Pensierini

Un posto piccolo, per cose piccole.
Un tumblr asfittico di gattonero

La mensola in cucina è caduta.

L’avevo attaccata con il Millechiodi, dopo aver tentato invano di forare muri troppo spessi e troppo duri con il trapano. E sembrava stesse su, lo sembrava davvero.

Per quattro, cinque giorni se n’è rimasta fissa in piedi, senza problemi. Alla fine, contento del risultato, avevo cominciato a poggiarci sopra cose: qualche confezione di pasta, due piccole scatoline in metallo con il mio tè preferito. Robe così, neppure troppo pesanti. Piccole cose che mi facevano felice. Un passo verso l’ordine in una casa ancora vittima del caos.

E avevo cominciato a fare dei progetti. Di attaccare le altre mensole, e di sistemare finalmente il disordine in cucina, e magari invitare qualcuno da me per un pranzo domenicale o una bella cena.

Questa notte, verso le tre, mi sono svegliato di colpo per un rumore. Un po’ stordito mi sono messo a gridare al chi va là per far spaventare gli aggressori, e invece eccola là, per terra: la mensola. E chi ci pensava più. Se ne stava lì, coperta di pacchi di pasta e di foglioline essiccate di tè.
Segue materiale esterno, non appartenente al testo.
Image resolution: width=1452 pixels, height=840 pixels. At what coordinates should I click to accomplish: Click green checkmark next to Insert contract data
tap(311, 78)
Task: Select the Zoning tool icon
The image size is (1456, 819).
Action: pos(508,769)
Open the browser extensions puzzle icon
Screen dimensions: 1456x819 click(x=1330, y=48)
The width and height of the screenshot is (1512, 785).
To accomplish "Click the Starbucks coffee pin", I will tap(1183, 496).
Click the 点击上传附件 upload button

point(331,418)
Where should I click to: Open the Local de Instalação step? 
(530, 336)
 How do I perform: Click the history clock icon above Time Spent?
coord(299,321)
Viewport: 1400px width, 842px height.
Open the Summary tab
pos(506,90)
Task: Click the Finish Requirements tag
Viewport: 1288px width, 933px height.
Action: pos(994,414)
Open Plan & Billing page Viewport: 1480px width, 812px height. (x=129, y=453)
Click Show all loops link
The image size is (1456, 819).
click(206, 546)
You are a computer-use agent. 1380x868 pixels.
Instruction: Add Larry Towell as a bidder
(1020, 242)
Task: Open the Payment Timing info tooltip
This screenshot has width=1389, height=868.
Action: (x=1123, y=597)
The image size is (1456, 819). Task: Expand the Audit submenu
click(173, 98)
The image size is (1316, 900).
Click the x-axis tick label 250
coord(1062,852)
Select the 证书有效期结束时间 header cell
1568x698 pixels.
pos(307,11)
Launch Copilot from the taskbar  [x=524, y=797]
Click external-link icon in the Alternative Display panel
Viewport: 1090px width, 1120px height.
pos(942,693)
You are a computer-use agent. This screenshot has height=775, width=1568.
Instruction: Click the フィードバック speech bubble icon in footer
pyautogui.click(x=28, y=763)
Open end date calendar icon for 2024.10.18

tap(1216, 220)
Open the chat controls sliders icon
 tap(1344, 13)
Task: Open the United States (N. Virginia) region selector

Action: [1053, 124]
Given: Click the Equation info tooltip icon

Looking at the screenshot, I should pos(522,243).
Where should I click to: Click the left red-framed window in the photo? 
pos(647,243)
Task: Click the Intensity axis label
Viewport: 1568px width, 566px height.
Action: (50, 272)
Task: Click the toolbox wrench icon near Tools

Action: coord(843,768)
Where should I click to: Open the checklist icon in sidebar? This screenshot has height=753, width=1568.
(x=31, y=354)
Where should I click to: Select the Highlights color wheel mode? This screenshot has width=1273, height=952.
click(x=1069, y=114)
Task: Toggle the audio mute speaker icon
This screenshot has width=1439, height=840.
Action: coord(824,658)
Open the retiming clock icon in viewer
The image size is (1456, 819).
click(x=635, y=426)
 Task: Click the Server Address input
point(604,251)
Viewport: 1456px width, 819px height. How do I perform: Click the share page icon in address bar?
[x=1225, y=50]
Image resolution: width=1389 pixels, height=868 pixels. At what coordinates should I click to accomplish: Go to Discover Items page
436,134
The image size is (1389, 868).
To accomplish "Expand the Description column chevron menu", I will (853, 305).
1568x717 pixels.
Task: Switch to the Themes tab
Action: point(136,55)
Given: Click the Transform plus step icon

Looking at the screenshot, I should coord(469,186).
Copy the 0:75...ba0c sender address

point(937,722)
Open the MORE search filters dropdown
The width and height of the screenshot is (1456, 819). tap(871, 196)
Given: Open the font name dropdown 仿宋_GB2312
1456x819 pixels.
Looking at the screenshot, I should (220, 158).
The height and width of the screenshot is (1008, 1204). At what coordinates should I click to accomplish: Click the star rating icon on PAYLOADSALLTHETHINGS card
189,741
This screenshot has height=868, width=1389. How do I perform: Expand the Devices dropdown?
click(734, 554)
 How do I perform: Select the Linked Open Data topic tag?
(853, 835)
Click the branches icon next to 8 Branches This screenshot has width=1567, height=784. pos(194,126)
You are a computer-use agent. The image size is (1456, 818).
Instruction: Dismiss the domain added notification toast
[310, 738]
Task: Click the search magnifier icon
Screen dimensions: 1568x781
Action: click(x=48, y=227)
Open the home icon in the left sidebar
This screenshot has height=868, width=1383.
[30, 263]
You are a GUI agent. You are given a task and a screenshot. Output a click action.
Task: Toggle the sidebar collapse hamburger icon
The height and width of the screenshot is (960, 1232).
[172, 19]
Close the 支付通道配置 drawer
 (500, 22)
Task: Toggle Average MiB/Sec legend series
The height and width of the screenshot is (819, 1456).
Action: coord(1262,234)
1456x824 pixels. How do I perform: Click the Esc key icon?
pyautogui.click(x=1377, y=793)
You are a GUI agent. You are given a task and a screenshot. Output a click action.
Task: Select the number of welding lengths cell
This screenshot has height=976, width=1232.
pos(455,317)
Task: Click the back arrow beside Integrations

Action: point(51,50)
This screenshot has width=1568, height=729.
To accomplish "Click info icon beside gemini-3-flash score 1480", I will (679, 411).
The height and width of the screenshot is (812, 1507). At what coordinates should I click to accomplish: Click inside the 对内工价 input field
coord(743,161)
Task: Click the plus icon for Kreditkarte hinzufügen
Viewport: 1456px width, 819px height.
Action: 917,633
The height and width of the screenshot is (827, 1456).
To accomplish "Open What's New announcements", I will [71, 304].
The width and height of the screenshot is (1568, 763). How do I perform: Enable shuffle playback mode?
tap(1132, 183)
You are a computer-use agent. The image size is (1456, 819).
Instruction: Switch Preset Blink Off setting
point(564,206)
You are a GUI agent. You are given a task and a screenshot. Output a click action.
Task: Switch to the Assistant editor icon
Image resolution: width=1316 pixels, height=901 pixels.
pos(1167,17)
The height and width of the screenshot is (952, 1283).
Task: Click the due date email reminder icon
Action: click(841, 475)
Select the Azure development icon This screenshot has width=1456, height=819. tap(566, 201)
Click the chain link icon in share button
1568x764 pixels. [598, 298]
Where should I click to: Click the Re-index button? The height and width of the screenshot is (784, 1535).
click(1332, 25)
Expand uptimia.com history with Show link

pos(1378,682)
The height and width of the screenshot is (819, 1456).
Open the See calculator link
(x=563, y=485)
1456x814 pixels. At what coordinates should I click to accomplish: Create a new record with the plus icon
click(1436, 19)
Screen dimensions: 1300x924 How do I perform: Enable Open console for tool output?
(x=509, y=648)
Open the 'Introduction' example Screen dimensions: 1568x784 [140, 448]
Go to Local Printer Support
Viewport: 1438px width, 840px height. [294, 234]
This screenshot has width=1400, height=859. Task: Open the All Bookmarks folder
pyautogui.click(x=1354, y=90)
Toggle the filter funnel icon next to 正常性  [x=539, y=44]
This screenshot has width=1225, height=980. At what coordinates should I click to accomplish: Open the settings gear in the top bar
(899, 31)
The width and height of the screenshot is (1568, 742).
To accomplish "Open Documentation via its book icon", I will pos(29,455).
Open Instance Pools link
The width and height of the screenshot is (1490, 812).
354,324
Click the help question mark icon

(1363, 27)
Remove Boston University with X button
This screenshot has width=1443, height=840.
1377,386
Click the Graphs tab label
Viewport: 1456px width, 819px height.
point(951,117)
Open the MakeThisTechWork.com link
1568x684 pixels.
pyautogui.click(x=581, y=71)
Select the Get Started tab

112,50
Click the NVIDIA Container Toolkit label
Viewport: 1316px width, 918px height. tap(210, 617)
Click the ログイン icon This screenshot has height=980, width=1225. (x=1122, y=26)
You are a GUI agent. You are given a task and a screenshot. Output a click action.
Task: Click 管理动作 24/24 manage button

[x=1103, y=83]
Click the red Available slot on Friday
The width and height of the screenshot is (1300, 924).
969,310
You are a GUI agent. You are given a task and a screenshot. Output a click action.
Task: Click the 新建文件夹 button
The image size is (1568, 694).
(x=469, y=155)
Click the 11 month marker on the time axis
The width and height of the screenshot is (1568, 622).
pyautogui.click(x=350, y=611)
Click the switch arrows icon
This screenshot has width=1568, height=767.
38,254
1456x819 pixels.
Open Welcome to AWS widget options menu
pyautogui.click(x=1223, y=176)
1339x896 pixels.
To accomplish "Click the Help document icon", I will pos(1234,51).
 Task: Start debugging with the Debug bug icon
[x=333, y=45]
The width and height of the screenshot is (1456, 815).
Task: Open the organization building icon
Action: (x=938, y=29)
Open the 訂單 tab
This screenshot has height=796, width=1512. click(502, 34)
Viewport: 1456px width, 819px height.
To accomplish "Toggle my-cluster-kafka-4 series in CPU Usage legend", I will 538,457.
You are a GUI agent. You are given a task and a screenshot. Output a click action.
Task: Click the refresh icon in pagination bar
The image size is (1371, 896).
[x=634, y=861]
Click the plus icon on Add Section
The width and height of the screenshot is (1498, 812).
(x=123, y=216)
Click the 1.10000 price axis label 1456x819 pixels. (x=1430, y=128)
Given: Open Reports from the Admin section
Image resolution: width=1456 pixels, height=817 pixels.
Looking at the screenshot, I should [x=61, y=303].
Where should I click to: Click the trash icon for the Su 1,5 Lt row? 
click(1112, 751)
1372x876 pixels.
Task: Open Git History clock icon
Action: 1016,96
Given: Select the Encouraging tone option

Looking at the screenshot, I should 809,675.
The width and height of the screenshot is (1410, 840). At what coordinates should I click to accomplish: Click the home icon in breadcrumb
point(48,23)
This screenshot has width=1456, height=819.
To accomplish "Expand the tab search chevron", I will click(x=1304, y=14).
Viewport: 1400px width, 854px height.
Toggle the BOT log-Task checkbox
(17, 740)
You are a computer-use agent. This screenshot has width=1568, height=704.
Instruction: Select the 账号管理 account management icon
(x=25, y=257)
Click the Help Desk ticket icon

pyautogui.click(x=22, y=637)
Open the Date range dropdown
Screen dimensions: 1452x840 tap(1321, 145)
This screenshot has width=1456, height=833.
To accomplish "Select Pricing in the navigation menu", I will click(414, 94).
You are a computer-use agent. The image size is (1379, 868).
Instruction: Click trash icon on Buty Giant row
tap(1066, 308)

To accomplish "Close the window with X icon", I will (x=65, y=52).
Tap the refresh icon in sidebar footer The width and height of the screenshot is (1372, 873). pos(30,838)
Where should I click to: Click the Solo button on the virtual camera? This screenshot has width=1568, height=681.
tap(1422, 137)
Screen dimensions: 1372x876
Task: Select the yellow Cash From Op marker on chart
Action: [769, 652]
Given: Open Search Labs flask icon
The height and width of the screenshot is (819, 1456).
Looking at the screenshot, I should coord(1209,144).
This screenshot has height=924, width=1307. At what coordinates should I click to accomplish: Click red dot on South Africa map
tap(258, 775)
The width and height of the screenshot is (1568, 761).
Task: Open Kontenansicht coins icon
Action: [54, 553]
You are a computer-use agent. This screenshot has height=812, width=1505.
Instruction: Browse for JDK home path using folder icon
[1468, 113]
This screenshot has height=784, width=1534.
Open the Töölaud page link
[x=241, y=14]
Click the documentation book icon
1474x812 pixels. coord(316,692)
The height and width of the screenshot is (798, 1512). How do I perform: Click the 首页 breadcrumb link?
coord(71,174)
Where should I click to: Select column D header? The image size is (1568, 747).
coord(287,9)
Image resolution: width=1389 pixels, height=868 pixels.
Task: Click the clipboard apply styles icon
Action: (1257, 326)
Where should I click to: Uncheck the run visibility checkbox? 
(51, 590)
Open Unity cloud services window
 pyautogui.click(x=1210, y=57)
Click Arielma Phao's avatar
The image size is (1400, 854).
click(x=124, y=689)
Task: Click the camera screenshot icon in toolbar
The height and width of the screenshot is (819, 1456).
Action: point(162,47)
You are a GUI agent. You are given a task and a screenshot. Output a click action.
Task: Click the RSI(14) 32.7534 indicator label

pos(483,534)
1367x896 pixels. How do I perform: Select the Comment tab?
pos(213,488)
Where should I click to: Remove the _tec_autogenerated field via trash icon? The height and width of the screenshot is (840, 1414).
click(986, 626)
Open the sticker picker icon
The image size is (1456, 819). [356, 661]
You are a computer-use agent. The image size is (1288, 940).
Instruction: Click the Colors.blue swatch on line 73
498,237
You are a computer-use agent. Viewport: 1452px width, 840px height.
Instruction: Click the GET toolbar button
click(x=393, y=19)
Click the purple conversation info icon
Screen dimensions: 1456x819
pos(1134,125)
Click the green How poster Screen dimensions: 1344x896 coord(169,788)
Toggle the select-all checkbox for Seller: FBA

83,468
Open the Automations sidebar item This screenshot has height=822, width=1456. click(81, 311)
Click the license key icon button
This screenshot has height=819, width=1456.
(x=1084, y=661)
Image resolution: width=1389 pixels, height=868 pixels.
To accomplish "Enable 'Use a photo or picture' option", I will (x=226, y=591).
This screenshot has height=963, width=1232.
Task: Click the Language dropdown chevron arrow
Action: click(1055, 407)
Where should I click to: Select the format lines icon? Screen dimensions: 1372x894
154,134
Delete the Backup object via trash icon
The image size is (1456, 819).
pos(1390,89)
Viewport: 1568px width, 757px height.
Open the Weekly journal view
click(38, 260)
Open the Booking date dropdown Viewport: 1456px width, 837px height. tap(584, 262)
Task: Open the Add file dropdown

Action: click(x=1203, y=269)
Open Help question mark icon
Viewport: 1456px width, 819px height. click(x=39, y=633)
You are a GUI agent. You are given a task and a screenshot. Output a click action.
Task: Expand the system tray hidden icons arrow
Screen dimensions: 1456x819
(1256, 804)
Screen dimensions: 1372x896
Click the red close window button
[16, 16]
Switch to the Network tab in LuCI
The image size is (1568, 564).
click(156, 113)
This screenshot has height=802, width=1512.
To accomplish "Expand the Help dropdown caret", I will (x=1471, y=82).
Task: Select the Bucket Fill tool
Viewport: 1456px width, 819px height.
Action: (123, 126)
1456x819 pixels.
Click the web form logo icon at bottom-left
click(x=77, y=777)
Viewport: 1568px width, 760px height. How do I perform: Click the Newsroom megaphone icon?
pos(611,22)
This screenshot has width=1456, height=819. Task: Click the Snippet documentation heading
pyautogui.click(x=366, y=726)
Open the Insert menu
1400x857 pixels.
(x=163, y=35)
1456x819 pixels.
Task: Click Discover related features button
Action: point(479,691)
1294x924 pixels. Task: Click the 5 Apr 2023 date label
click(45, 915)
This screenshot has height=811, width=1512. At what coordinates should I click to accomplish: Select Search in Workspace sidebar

Quando ormai ero convinto di avercela fatta, la colla non aveva tenuto. Colpa anche di strati di vernice e stucco sopra al muro, residui di anni d’affitto venuti via insieme alla mensola.

Ecco, mi sembra che ultimamente la mia vita sia tutta così. Piccoli tentativi per uscire da un loop di sfortune e cose che non funzionano, che sembrano funzionare ma solo per un periodo definito di tempo.

Poi crollano, e fanno rumore. E le speranze che ci avevi poggiato sopra, crollano con loro.